Summaries of Must-Read Clinical Literature, Guidelines, and FDA Actions

Total & CV Mortality After LDL-C Lowering

JAMA; 2018 Apr 17; Navarese, et al

The greatest benefit from low-density lipoprotein cholesterol (LDL-C) lowering therapy may occur for patients with higher baseline LDL-C levels, a recent study found. The systematic review and meta-analysis included 34 trials in which 136,299 patients received more intensive and 133,989 received less intensive LDL-C lowering. The trials included therapy with statins, ezetimibe, and PCSK-9 inhibiting monoclonal antibodies. Researchers evaluated whether baseline LDL-C level is associated with total and cardiovascular (CV) mortality risk reductions.
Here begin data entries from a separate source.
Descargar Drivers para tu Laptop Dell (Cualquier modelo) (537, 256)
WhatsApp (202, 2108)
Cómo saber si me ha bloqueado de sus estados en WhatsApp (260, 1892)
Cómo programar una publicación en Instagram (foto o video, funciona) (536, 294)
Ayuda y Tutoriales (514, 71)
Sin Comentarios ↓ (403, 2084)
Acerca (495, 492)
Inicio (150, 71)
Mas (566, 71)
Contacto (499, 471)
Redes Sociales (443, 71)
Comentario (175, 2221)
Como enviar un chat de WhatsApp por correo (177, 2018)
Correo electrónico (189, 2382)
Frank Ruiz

They found:

  • More intensive compared with less intensive LDL-C lowering was associated with a greater reduction in risk of total mortality in patients with higher baseline LDL-C levels.
  • However, this relationship was not present with baseline LDL-C levels of ≥100 mg/dL.
  • There was a similar relationship for CV mortality.


Navarese EP, Robinson JG, Kowalewski M, et al. Association between baseline LDL-C level and total and cardiovascular mortality after LDL-C lowering. A systematic review and meta-analysis. JAMA. 2018;319(15):1566–1579. doi:10.1001/jama.2018.2525.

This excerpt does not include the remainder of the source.